Lehmann Maupin presents In Dialogue: Catherine Opie & Anna Park, on view October 17 through November 9 in New York. 

October 18 – November 9, 2024

In Dialogue: Catherine Opie & Anna Park considers two significant approaches to contemporary portraiture, through photography and charcoal and ink on paper, respectively. Throughout art history, portraits have been used to memorialize, admire, and convey individual narratives; the genre is by nature intimate and mandates a humanistic encounter with the subject matter. Formally, portraiture is often harnessed to mark moments of transition in a subject’s life. This iteration of In Dialogue looks at Opie and Park’s approach to the portrayal of others, and themselves, through a visual language that is distinctly their own. 

Opie is known for her powerfully dynamic photography that examines the ideals and norms surrounding the culturally constructed American dream and American identity. Opie’s subjects give a strong voice to those historically less centered in portrait photography, providing representation to her friends and the community at large. Using dramatic staging, Opie presents queer and trans bodies in intimate photographs, which compositionally are images of immense power and respect. While Opie’s portraits foreground her community and friends, Anna Park’s depiction of the figure in her work serves as a vehicle for understanding her own experience of the American dream and American culture. 

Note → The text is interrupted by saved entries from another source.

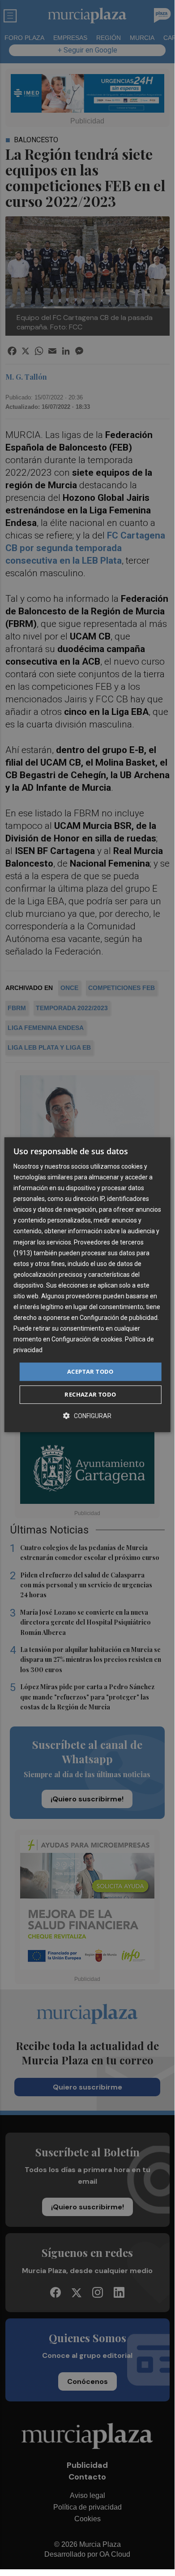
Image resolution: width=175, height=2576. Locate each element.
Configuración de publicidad (119, 1317)
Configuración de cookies (86, 1339)
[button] (87, 1416)
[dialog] (87, 1285)
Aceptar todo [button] (90, 1371)
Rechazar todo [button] (90, 1394)
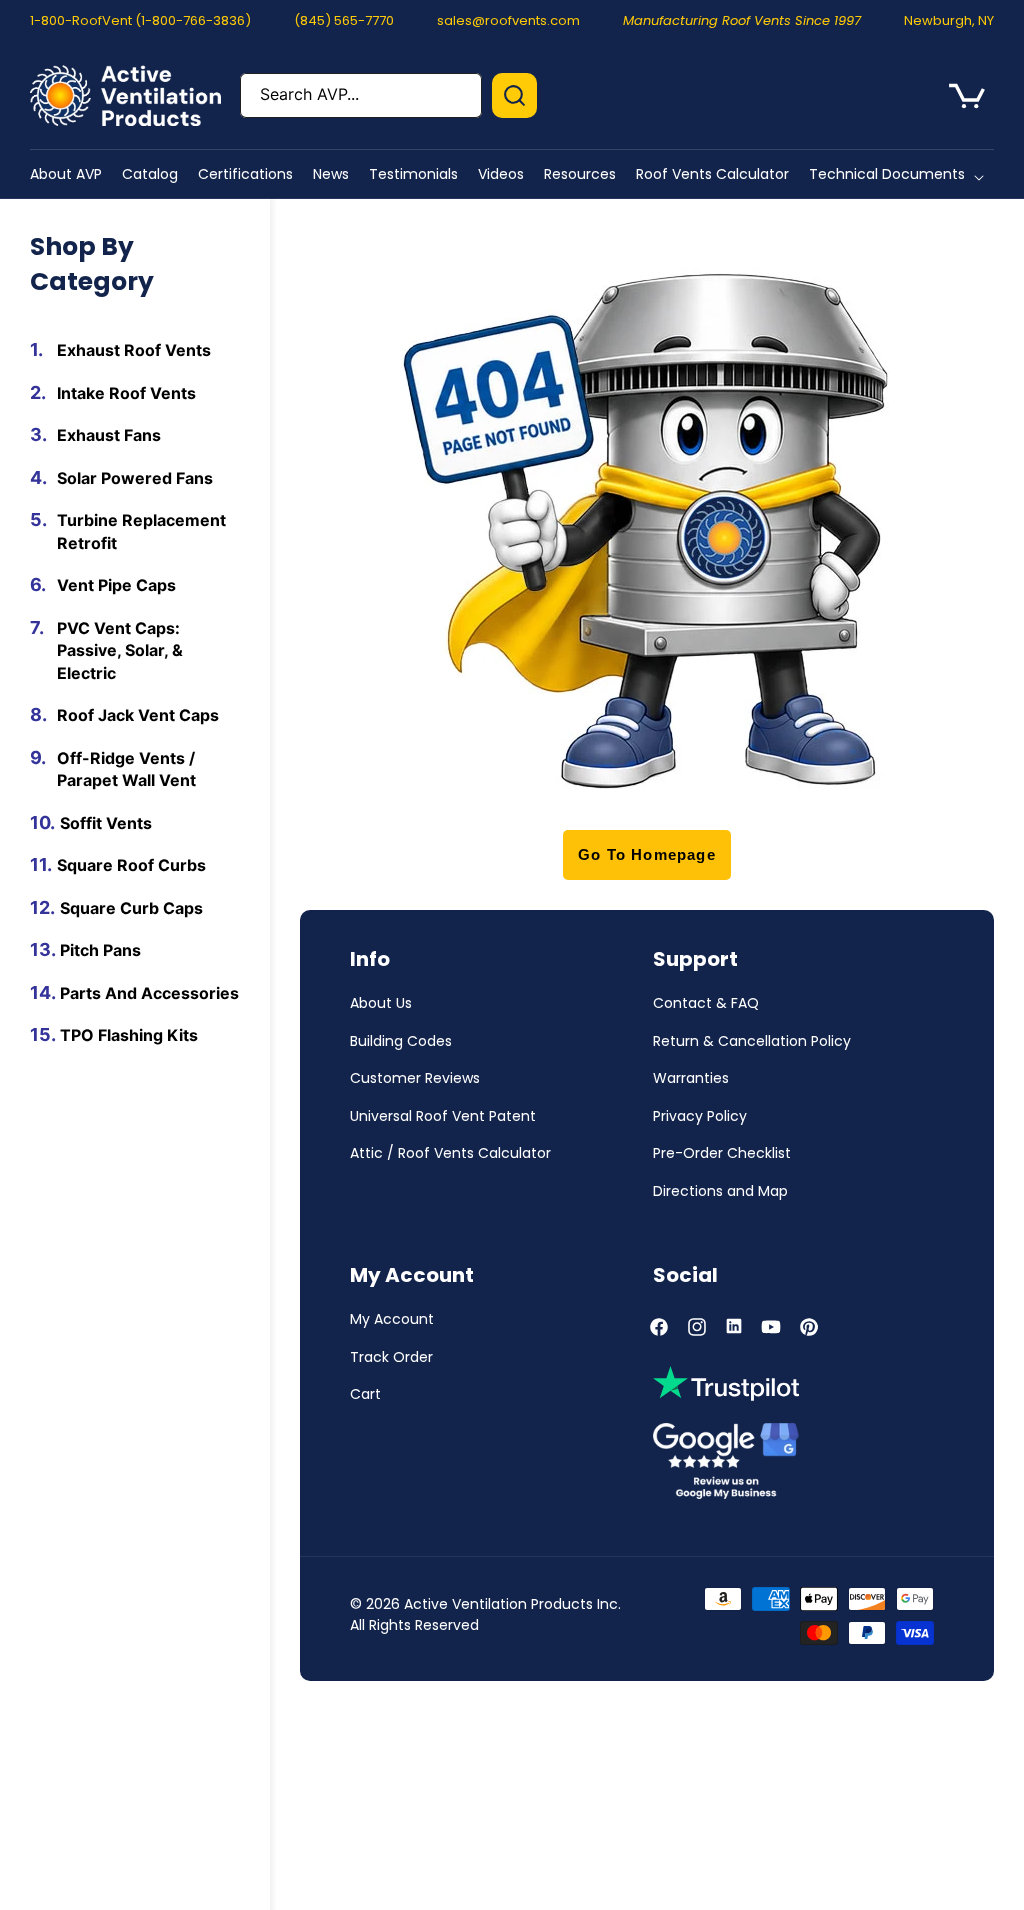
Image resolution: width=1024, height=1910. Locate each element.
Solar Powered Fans (135, 478)
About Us (381, 1003)
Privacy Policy (700, 1116)
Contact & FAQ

Park's large-scale, satirical self-portraits comment on the cultural construction and perception of identity, sexuality, and power in an increasingly media saturated world. In black-and-white works that hover between figuration and abstraction, Park’s compositions recall the vigorous energy of the graphic novel and the radical fragmentation of Cubism or even Pop Art; moments collapse into speed streaks, limbs grasp for one another, and glimpses of familiar faces emerge. 

In this exhibition, Opie and Park prompt us to question the nature of subjectivity in portraiture by challenging societal norms and expectations around gender and sexuality. In Dialogue: Catherine Opie & Anna Park harnesses the power of portraiture to exceed traditional notions of the genre.